A sub-rectangular polychrome fresco panel section decorated with two birds perched amidst plants, facing each other across a flowering plant, the scene framed by concentric ochre and cream line borders, the panel with a gently chamfered upper edge bearing a stylised architectural frieze composed of segmented parallel tracks, each with a central pellet, possibly in imitation of egg-and-dart decoration. 29 1/2 x 17 in. (33 1/4 x 21 1/4 in.) (12.85 kg, 75 x 43 cm (mounting: 84.5 x 54 cm)).

Private collection, acquired in the 1970-1980s; thence by descent.
Private collection, since 1998.
Accompanied by an academic report by Dr. Raffaele D'Amato.
This lot has been checked against the Interpol Database of stolen works of art and is accompanied by AIAD certificate no.11311-189859.

Cf. Gullini, G., La pittura romana, Torino, 1969, pp.72ff.; Gullini, G., Problemi di pittura romana, Torino, 1972, pp.60ff.; Andreae, B., Cangik, H., De Martino, F., Grilli, A., Gullini, G., Princeps Urbium, cultura e vita sociale nell’Italia Romana, Milano, 1991, fig.124; Roberts, P., Life and death in Pompeii and Herculaneum, The British Museum, London, 2013, p.59; pp.146-147; pp.174-177, for comparable frescoes.

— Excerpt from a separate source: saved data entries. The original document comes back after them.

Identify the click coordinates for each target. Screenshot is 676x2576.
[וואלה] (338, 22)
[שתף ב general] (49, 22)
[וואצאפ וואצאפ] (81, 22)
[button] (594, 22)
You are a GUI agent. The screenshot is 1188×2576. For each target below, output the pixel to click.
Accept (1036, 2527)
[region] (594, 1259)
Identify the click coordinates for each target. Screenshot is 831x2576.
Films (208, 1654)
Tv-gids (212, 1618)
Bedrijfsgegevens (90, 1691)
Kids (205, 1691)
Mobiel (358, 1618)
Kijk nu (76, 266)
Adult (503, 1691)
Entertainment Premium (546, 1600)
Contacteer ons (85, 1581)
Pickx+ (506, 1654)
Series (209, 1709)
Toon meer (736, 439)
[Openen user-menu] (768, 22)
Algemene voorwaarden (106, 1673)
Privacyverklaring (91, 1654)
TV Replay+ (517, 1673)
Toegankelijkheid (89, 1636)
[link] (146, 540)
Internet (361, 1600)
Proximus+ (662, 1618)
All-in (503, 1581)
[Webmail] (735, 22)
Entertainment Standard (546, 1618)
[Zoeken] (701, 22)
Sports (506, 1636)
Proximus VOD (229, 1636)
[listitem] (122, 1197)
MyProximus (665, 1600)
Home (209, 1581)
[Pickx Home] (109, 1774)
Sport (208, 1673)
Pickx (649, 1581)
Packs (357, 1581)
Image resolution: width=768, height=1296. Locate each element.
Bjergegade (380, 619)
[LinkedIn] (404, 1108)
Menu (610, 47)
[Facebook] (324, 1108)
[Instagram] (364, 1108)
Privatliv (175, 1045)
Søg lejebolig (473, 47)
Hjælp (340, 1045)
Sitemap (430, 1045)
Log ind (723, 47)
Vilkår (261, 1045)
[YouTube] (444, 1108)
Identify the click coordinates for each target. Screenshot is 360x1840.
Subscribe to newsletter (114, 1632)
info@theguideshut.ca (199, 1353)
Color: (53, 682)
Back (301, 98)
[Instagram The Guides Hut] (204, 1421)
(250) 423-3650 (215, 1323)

This style of fresco developed between 80 and 20 B.C., and used views created with landscapes framed by arcades or windows; this technique depicted glimpses of gardens with plants and animals and showed great attention to detail. The main parallel is the painting from the Villa of Livia, the earliest known example of a painting genre that appeared in Rome in the last decades of the 1st century B.C. Here, the artist has shown great skill in creating the illusion of perspective depth. The fact that this decorative theme can also be found in the Casa del Frutteto in Pompeii shows us that it was not an isolated invention of a certain painter, but a repertoire available to decorators at the end of the 1st century B.C. Our fragment is probably from a wall fresco, possibly positioned in a garden or courtyard, although may also have decorated an internal room.